Passage provided:
>>>>>

AMD Zen 4 Raphael Ryzen CPUs Rumored To Hold The Line With 16 Cores
AMD has been somewhat aggressive in pushing more cores and threads into the consumer segment. As it stands, the technically 'mainstream' Ryzen 9 5950X serves up a generous 16 cores and 32 threads, which not too long ago was the exclusive domain of high end desktop (HEDT) silicon like Threadripper and server silicon. Will Zen 4 see even higher core and thread counts? Probably not.
We're not looking to burst anyone's bubble, but leaks from historically reliable sources suggest that Zen 4 will top out at 16 cores and 32 threads, just like Zen 3. That was not necessarily a given, since we are not talking about a refresh, but an actual new architecture with some big changes coming, like support for dual-channel DDR5 memory.
Leaker ExecutableFix got straight to the point in a Twitter post, simply stating, "16 cores it is for Raphael," with a smiley emoji donning a halo for good measure (to perhaps indicate it is the honest truth). If the information is accurate, it means Zen 4 will culminate in a SKU with two fully loaded compute tiles or core chiplet dies (CCDs). This will perhaps be called the Ryzen 9 7950X.
Even though Zen 4 will not be scaling any higher, according the latest leaks and rumors, that is still a lot of processing power. Bear in mind that Zen 4 will bring with it a jump in instructions per clock (IPC) performance, as well as access to newer technologies.

<<<<<

Data below:
>>>>>

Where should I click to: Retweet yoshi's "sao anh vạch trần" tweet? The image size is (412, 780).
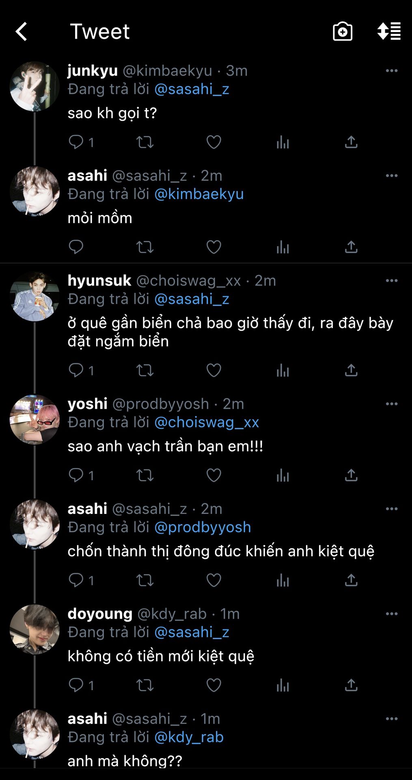tap(145, 475)
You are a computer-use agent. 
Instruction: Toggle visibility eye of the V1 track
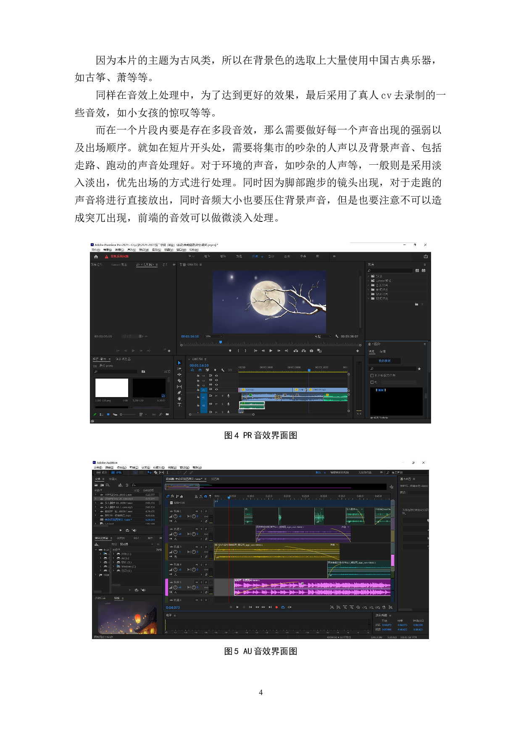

<<<<<

Problems to solve:
A) After the lines, reproduce verbatim the portion of the Zen 4 core-count article starting with "AMD Zen 4 Raphael" and going on through "counts? Probably not.".
B) Resume the article about AMD's Zen 4 Raphael processors right after its last sentence, and keep writing it as a continuation of that article.

Your written answers:
A)
AMD Zen 4 Raphael Ryzen CPUs Rumored To Hold The Line With 16 Cores
AMD has been somewhat aggressive in pushing more cores and threads into the consumer segment. As it stands, the technically 'mainstream' Ryzen 9 5950X serves up a generous 16 cores and 32 threads, which not too long ago was the exclusive domain of high end desktop (HEDT) silicon like Threadripper and server silicon. Will Zen 4 see even higher core and thread counts? Probably not.

B)
Another leaker, Patrick Schur, echoed the same core ceiling in a tweet of his own. He also added that Zen 4 will leverage a 5-nanometer manufacturing process, and a sizable TDP bump to 170W. For reference, the Ryzen 9 5950X has a TDP of 105W.
Maybe we will get a decent uptick in clock speed in exchange for the higher power envelope. Most likely, however, it accounts for the rumored integrated graphics that, if early reports are accurate, will be based on AMD's second generation Radeon DNA (RDNA 2) architecture.
In a follow-up post, he noted that the "exact TDP numbers for Raphael are 65W, 95W, 105W, 120W, and 170W." In other words, not all chips will see a big increase in power consumption, but expect that to be the case at the high end.
It will be interesting to see how Zen 4 compares, both in comparison to Zen 3 and the upcoming refresh with stacked 3D V-cache, and Intel's hybrid Alder Lake CPUs that are due out later this years. AMD is rumored to also be embracing a heterogeneous design, but not until Zen 5.